While many winter sports continue team competition through the holidays, we skiers are lucky. There are no college races until mid-January, so we are free to return to our families.
This doesn’t mean we’re off the hook, of course. We have to keep training and racing, but rather than doing this with the team, we work independently or with our club teams from high school.
The holidays are about giving, and in a sense, this is our chance to give back to our old teams. I return to Ford Sayre, the club that most of the area’s elite skiers call home.
The club’s nordic program, like its alpine program, has produced quite a few college athletes in my age group: Dartmouth teammate Max Hopkins, Alice Nelson of Williams, Jennie Brentrup of Colby, and Natalie Ruppertsberger and Beth Taylor of Bates.

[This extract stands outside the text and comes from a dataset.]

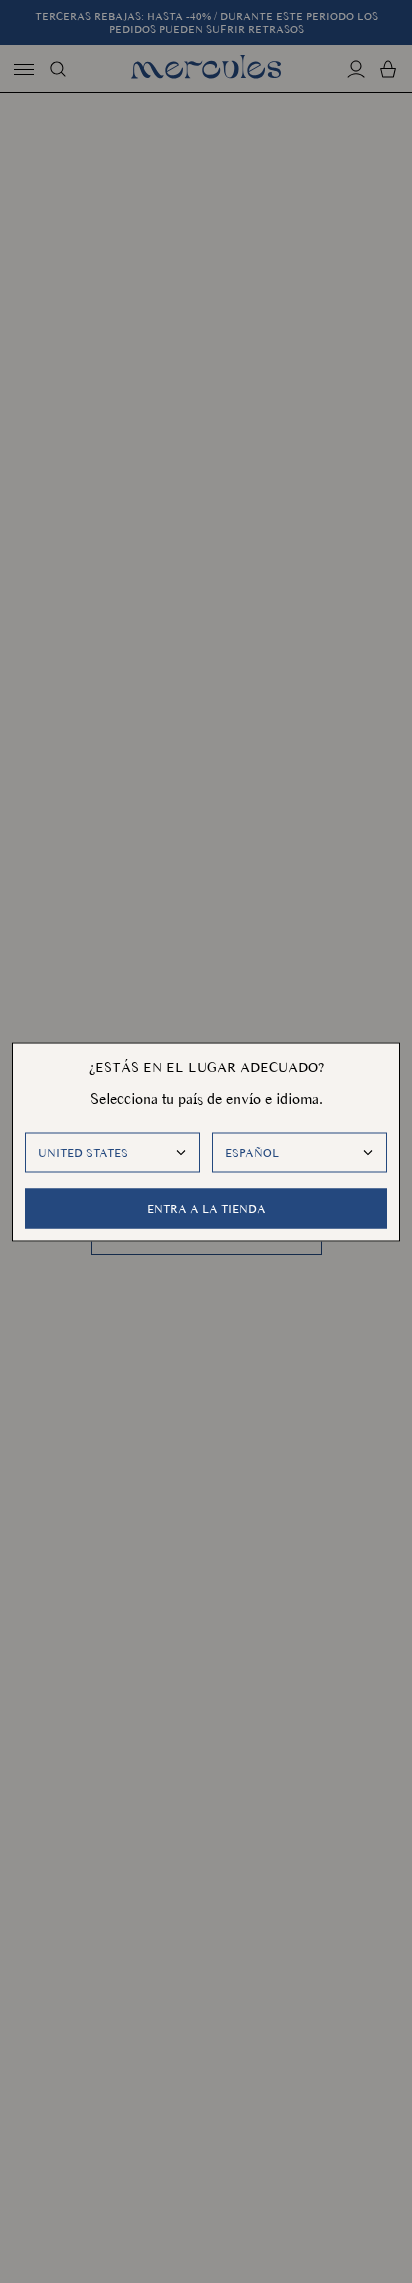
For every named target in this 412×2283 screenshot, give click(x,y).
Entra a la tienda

When we ski with the Upper Valley’s high school athletes, we can tell them this: we may be training more than you are now. But when we were your age we were doing exactly what you are doing, or maybe less, and look where we are now. You can ski in college, too.
Last Friday, Alice, Jennie and I went to practice and gave the Ford Sayre athletes some tips about sprint racing. Alice was the best resource, since she’s raced in the quarterfinals at U.S. Nationals. “The reason I like sprinting,” she told a group of high school freshmen, “is that you don’t have time to think about it. You just go.”
I added that for me the key is not to relax instead of skiing frantically. If you ski poorly because you are trying to pick up the tempo, you’ll actually be slower. Alice reworded it more eloquently: “Don’t ski faster than your technique allows.”
The next day we had a chance to demonstrate at an Eastern Cup sprint in Stowe, Vermont.
In the quarterfinals, Dylan and I made strong charges out of the back of our heats, and Alice advanced all the way to the A-Final. I like to think that watching us may have inspired some younger athletes, if only a small amount.
Then I wonder who I am kidding. Skiers like Lizzie Anderson and Heidi Caldwell have podium finishes at junior nationals under their belts, something I had certainly never accomplished at that point in my career. Every year, there is exceptional talent in this pool of junior skiers.
This was illustrated on Tuesday when U.S. Ski Team Development Coach Matt Whitcomb came to practice at Oak Hill.
We huddled around for introductions and Matt explained why he was there. “You may not realize it,” he said, “But Ford Sayre is an important pipeline for us. There’s probably gold medal potential in this group.”
We were going to be working on skate technique. Matt reminded us that he wasn’t scouting, so we shouldn’t try to impress him. Besides, he said, “If you’re relying on me to pull you out of obscurity, sorry, I don’t have that kind of power!”
Matt is a man on a mission. When he’s not coaching his athletes on the national B-Team, he travels around the country making sure that clubs are effectively teaching up-to-date technique. He wants every club to be on the same page, so that when athletes reach the next level, they can focus on fine-tuning.
We skated a few laps holding our poles vertically in front of us to make sure we didn’t bend over as we shifted our weight. Then we held them horizontally across our hips to make sure we faced forward instead of twisting from side to side.
Matt knew all of our names after a few laps, and his attitude was a hit with the young skiers. When he explained things, he started serious, and then moved into more fun analogies. It’s rare to find a coach with such technical skills who can also connect well socially with skiers of all ages. A friend had told me, “Matt is a kick in the pants,” and I would have to agree.
The next drill was what he called the “skate sprint”. The goal was to use both edges of our skis. As we skated we hopped from edge to edge on each ski, and I couldn’t help laughing as I tried to learn the pattern. I felt absurd and was thrilled that I didn’t fall down.
After watching the mayhem, Matt reminded us that playing around on skis is a great way to gain better balance and push the envelope with technique. Training should be fun, and you can’t get better without trying new things.
He mentioned Andy Newell of Shaftsbury, Vermont, one of the fastest sprinters in the world. “Andy will be rollerskiing down a hill at 30 miles per hour, and then, bam, pull a 180, and he’ll be going backwards down the hill at 30 miles per hour.” Our eyes widened. “My point is not that you should try that – please don’t – but that experimenting makes you more comfortable on your skis.”
As the temperature warmed from 8 degrees and the snow softened, we practiced taking corners at speed. Much like bike racers in a criterium, we were asked to commit fully to the inside edge of our skis and lean into the corner. It was fun, and there were a few crashes.
At the end of the session, Matt wished us good luck with our seasons, and told us to ski as much as possible over the break. While we had done a lot of talking, standing around doesn’t make you faster. Skiing makes you faster. Then he added, “Actually, just do what these guys tell you!” and pointed towards Ford Sayre coaches Scottie Eliassen and Dennis Donahue.
I’m taking my cues from Cami Thompson these days, but it’s because I did what “those guys” told me when I was in high school.
And while the gold medal potential Matt was talking about probably isn’t me, I hope I can give back to them some other way.